Case No. 20STCV49233
Demurrer
Plaintiff
Alexander Moradi, individually and as trustee of the Alexander Moradi Trust
(“Plaintiff”) filed this construction defect action against numerous
defendants, including El Verde Terrazzo, Inc. (“Defendant”). Now, Defendant demurs, arguing that the
claims are time-barred by the statute of repose.
An action for
property damage based on latent defects in the planning or construction of
improvements to real property must commence within ten years of substantial
completion. (Code Civ. Proc., § 337.15.) “The date of substantial completion shall
relate specifically to the performance or furnishing design, specifications,
surveying, planning, supervision, testing, observation of construction or
construction services by each profession or trade rendering services to the
improvement.” (Code Civ. Proc., § 337.15,
subd. (g).) “As used in section 337.15
‘an improvement’ is in the singular and refers separately to each of the
individual changes or additions to real property that qualifies as an
‘improvement.’” (Liptak v. Diane
Apartments, Inc. (1980) 109 Cal.App.3d 762, 771.) Similarly, an action must be brought within
three years of discovery of the alleged defects. (See id., p. 769.)
Defendant
completed its work on or before February 16, 2012, and Plaintiff had notice of
the water intrusion in late 2018.
Defendant was first named as a defendant in the second amended
complaint, which was filed on December 1, 2022.
However, Plaintiff filed the original complaint on December 24, 2020,
and named Doe defendants. Therefore,
Plaintiff’s subsequent amendment relates back to the date of the filing of the
original complaint. “[A]n amended
complaint relates back to the filing of the original complaint . . . so long as
recovery is sought in both pleadings on the same general set of facts.” (Smeltzley v. Nicholson Mfg. Co. (1977)
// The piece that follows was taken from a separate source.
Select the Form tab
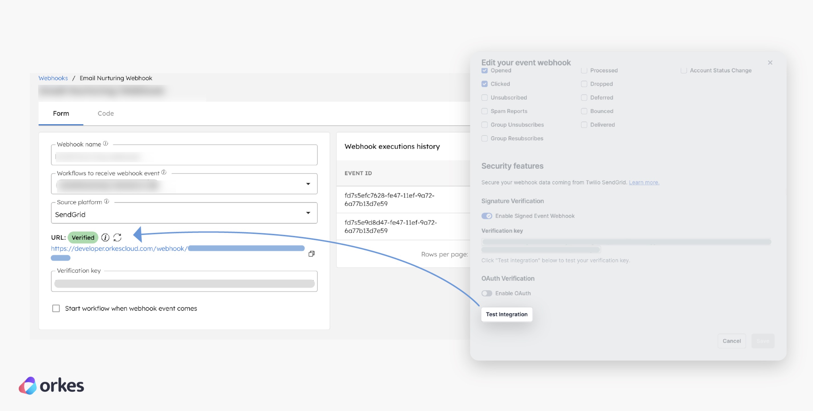The height and width of the screenshot is (411, 813). point(61,113)
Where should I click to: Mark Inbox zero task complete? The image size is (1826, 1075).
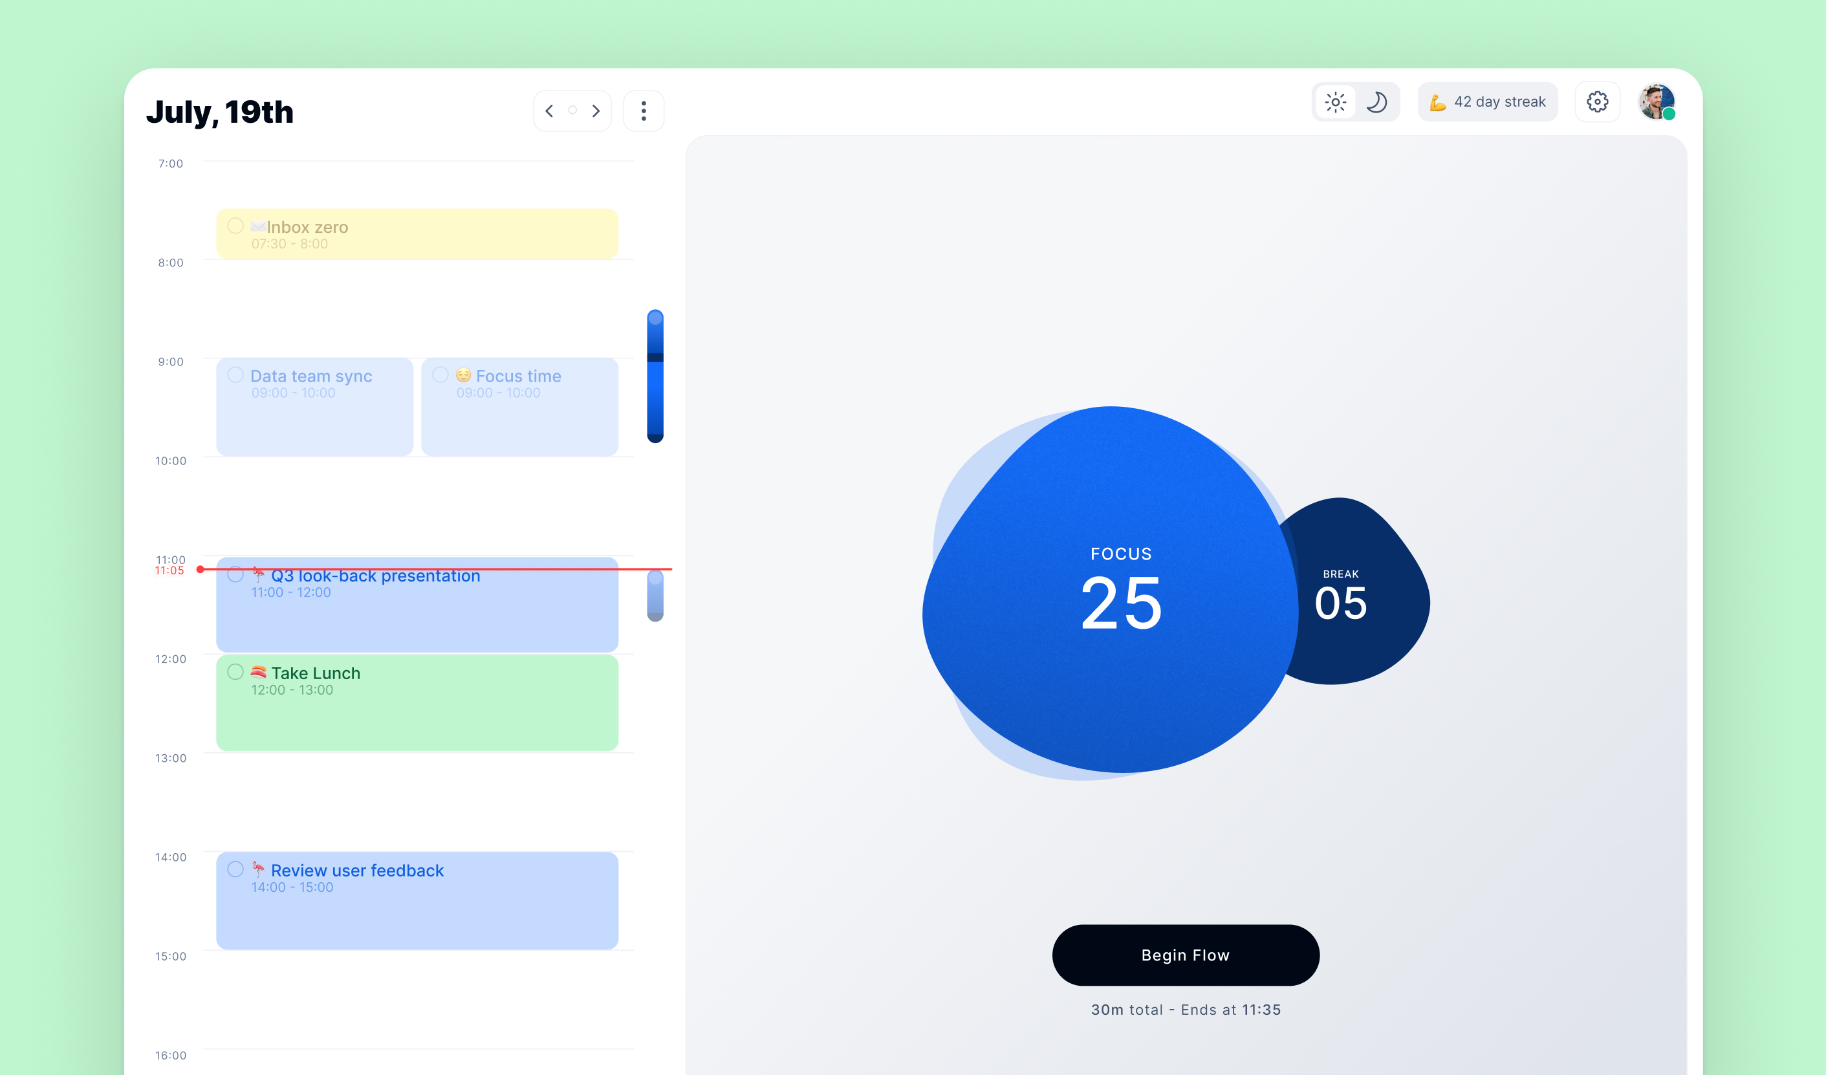[235, 226]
18 Cal.3d 932, 935.) The original
complaint and first amended complaint were filed within ten years of Defendant
having completed its work, and within three years of Plaintiff having
discovered the defects.
Defendant
argues that the relation-back doctrine does not apply because Plaintiff named Defendant
as a new defendant in the second amended complaint rather than filing a Doe
amendment. This is a distinction without
a difference. It matters not whether Plaintiff
named Defendant in the second amended complaint or whether Plaintiff filed the
second amended complaint omitting Defendant and filed a separate Doe amendment on
the same date. There is a strong policy
in favor of litigating cases on their merits, and California courts permit
liberal amendment to the pleadings to name previously unknown defendants. The dispositive issue is whether the
plaintiff named Doe defendants in the prior complaints; whether the plaintiff
was truly ignorant of the identity of the defendant when the prior complaints
were filed; and whether the plaintiff named the defendant within the requisite
time period. Defendant argues that the prior
complaints do not contain sufficient factual allegations concerning the flooring. The Court disagrees, as California has a notice-pleading
standard, and the prior complaints sufficiently allege construction
defects. This is sufficient.
Based upon the foregoing,
the Court orders as follows:
1. Defendant El Verde Terrazo’s demurer is
overruled.
2. Defendant El Verde Terrazo shall file
an answer within twenty (20) days.
3. Plaintiff’s counsel shall provide
notice and file proof of such with the Court.